Prince Heinrich of Bavaria (24 June 1884 – 8 November 1916) was a member of the Bavarian Royal House of Wittelsbach and a highly decorated Army officer in the First World War.

Early life

Heinrich was born in Munich, Kingdom of Bavaria. He was the only child of Prince Arnulf of Bavaria and his wife Princess Therese of Liechtenstein.

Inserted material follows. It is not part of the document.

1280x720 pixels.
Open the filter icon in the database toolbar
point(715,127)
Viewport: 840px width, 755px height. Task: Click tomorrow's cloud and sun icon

Heinrich was brought up in Munich, where one of his tutors was Joseph Gebhard Himmler, the father of Heinrich Himmler. The elder Himmler was an ardent royalist who, following the birth of his second son, petitioned the prince to allow him to be named after him - Heinrich. The prince agreed and also became Heinrich Himmler's godfather. "{H}e took a lively interest in the progress of his godson and in how the Himmlers were faring. It was a warm relationship, as is shown by the preserved correspondence between Gebhard and the prince; at Christmas the Himmlers regularly received a visit from the prince and his mother..."

Military career and death

At the age of 17, following his Abitur, Heinrich joined the Bavarian army with the rank of Leutnant. Initially, he served with the Royal Bavarian Infanterie-Leib-Regiment, but later was reassigned the 1st Royal Bavarian Heavy Cavalry “Prince Charles of Bavaria”.

After the outbreak of World War I, the regiment saw action on the Western front, where Prince Heinrich was badly wounded. Upon recovering, he returned to his old infantry regiment and in June 1915, was promoted to Major. At the same time, he was put in charge of the III. Battalion of the newly established Deutsches Alpenkorps stationed in the Carnic Alps. In late 1916, the battalion was transferred to Romania where it fought at Turnu Roşu Pass. On 7 November 1916, during operations in the area near Poiana Spinului, while conducting a personal reconnaissance of the front line, he was shot and killed by Romanian soldiers. His last words reportedly were, "Noblesse oblige. I do not mean that with respect to my family but rather my duty as an officer."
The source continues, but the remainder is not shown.